Saved entries:

Content starts

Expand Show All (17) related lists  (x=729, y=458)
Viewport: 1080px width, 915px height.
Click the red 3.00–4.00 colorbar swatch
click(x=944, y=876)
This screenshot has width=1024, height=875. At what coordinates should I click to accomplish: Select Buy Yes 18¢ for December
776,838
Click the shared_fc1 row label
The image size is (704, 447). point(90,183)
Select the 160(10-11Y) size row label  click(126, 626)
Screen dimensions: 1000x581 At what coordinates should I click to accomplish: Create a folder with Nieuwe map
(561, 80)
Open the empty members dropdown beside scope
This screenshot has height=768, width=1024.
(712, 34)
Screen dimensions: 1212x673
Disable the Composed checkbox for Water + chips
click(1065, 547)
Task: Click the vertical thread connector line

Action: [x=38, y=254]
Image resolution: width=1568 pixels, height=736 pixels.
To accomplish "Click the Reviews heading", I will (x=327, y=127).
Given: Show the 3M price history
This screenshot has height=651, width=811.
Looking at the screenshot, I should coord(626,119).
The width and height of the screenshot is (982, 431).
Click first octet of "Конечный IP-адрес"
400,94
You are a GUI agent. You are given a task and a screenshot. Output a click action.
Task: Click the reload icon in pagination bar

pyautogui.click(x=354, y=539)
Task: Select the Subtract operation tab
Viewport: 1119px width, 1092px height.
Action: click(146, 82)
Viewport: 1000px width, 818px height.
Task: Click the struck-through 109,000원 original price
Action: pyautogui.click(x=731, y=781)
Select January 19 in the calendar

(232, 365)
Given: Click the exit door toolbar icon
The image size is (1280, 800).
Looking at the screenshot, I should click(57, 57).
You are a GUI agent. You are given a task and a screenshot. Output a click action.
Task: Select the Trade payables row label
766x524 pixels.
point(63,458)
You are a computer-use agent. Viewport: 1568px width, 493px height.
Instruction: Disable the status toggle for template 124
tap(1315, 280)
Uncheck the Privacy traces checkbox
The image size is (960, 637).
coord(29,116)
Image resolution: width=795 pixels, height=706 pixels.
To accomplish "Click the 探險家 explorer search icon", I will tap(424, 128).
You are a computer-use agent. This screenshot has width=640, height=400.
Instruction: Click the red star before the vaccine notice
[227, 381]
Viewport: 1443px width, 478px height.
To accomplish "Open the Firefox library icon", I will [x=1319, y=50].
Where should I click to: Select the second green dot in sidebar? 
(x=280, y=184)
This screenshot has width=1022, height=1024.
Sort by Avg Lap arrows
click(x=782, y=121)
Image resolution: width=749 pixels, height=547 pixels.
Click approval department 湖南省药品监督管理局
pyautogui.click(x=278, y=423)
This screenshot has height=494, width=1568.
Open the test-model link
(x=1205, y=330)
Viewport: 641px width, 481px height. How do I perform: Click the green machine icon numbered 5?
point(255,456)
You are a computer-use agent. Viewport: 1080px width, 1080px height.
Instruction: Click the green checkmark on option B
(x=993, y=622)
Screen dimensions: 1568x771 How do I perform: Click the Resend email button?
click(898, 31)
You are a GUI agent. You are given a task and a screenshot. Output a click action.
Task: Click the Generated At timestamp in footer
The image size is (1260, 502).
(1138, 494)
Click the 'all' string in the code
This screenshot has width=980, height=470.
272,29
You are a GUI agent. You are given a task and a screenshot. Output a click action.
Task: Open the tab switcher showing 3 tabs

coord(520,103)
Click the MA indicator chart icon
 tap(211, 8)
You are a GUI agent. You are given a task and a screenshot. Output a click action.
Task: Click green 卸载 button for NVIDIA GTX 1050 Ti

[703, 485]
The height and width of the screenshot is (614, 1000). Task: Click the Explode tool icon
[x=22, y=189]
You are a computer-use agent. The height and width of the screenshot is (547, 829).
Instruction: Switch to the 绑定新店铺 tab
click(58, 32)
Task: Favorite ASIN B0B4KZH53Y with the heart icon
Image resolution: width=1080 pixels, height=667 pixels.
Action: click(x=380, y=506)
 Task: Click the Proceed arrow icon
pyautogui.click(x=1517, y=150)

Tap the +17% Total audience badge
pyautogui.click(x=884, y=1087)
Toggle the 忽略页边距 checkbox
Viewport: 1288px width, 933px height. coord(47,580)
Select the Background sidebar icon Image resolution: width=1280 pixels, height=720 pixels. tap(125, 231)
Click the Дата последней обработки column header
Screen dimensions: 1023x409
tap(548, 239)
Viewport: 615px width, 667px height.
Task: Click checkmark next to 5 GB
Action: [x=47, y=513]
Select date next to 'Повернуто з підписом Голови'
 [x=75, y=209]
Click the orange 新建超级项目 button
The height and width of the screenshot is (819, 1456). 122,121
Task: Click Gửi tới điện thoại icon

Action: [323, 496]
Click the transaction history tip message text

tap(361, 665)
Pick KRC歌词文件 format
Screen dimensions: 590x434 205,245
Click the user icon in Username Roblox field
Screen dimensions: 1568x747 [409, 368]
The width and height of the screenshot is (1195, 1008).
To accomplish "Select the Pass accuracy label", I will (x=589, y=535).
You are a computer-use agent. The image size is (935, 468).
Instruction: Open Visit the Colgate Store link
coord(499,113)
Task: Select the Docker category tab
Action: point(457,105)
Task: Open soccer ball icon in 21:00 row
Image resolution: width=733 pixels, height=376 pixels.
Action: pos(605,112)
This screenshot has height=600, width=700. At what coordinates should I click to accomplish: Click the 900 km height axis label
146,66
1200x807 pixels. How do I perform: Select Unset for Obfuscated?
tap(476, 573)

Content ends

TASK REQUIREMENTS:
Go through the data and show every line where "will" occurs.

SOLUTION TO THIS EXERCISE:
To accomplish "Click the Reviews heading", I will (x=327, y=127).
To accomplish "Click the 探險家 explorer search icon", I will tap(424, 128).
To accomplish "Open the Firefox library icon", I will [x=1319, y=50].
To accomplish "Select the Pass accuracy label", I will (x=589, y=535).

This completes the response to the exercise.